La perdita netta annuale di area boschiva tra il 2000 ed il 2005 è stata di 7,3
milioni di ettari all'anno - un'area pari alle dimensioni della Sierra Leone o
di Panama – un ammontare inferiore a quello stimato per il decennio 1990-2000,
che era di 8,9 milioni di ettari l’anno, equivalente ad una perdita netta dello
0,18 per cento all’anno.
Questi sono alcuni dei risultati a cui è giunto il rapporto della FAO
Valutazione delle Risorse Forestali Mondiali 2005 (FRA 2005), lo studio più
attendibile ed esaustivo, aggiornato al 2005, delle risorse forestali mondiali,
del loro utilizzo e del loro valore. L’indagine copre 229 paesi e territori,
considerati nel periodo compreso tra il 1990 ed il 2005.

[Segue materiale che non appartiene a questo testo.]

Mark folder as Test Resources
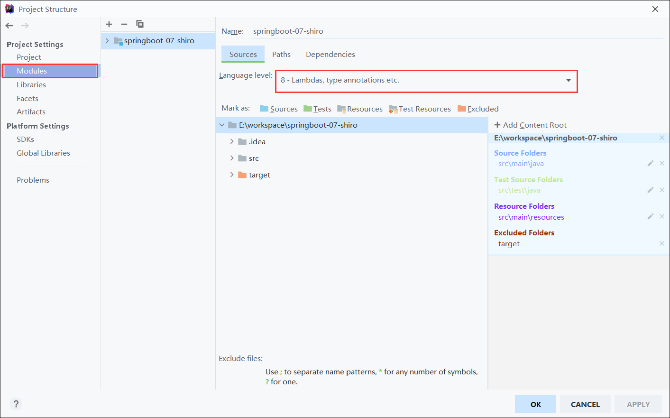670x418 pixels. [420, 109]
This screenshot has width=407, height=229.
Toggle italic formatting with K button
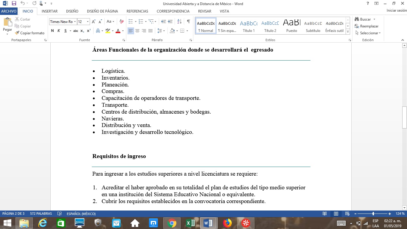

“Il FRA 2005 ci consente di valutare l’importante ruolo delle risorse forestali
mondiali nel raggiungimento degli Obiettivi di Sviluppo del Millennio, in
particolare di ridurre la povertà ed assicurare la sostenibilità degli
ecosistemi del pianeta”, ha detto Hosny El-Lakany, Vice Direttore Generale della
FAO, del Dipartimento Foreste.
“Esso fornisce dati aggiornati su come gestiamo ed utilizziamo le nostre
foreste, e mostra che, mentre in alcune zone si sono fatti dei progressi,
sfortunatamente altrove le risorse forestali continuano ad essere degradate ed
abbattute in modo allarmante”, ha aggiunto.
Cosa è cambiato
Le foreste coprono adesso circa 4 miliardi di ettari, vale a dire il 30 per
cento del territorio mondiale, ma oltre due terzi di tutta l’area forestale
mondiale si trovano in soli 10 paesi: Australia, Brasile,
Canada, Cina, Repubblica Democratica del Congo, India, Indonesia, Perù, Russia e
USA.
Nel periodo compreso tra il 2000 ed il 2005 il Sudamerica ha subito la più ampia
perdita netta di foreste – circa 4,3 milioni di ettari l’anno – seguita
dall’Africa, che ha perduto 4 milioni di ettari l’anno.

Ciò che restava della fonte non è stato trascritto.